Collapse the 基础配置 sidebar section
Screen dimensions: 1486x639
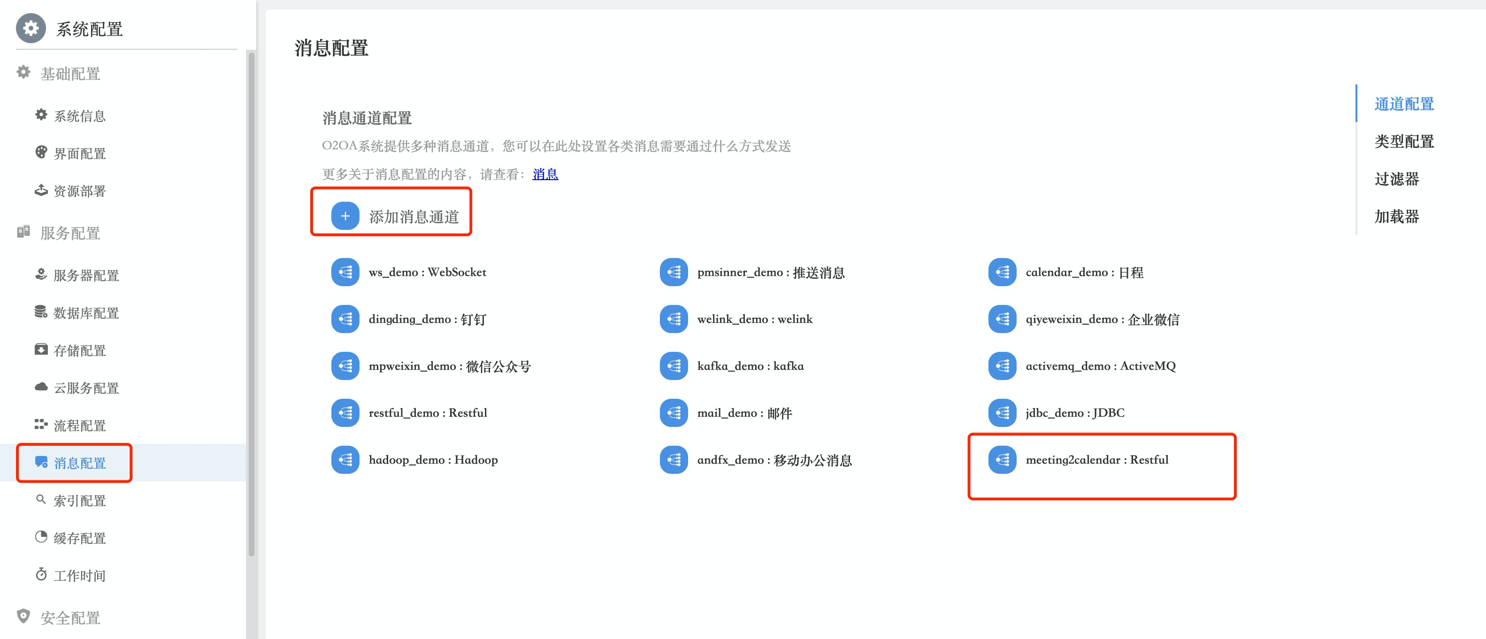(70, 74)
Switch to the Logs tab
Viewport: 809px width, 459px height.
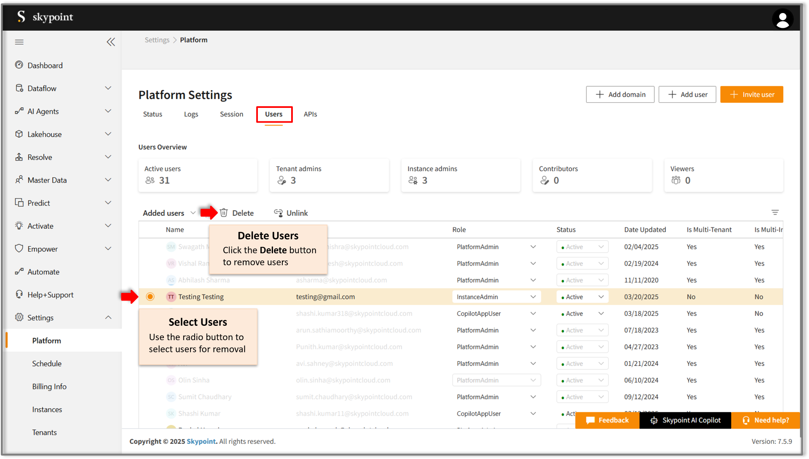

TASK ITEM. Write out the data above in full and exactly, but without the pictures.

EXERCISE ANSWER.
Collapse the 基础配置 sidebar section
Screen dimensions: 1486x639
(70, 74)
Switch to the Logs tab
Viewport: 809px width, 459px height.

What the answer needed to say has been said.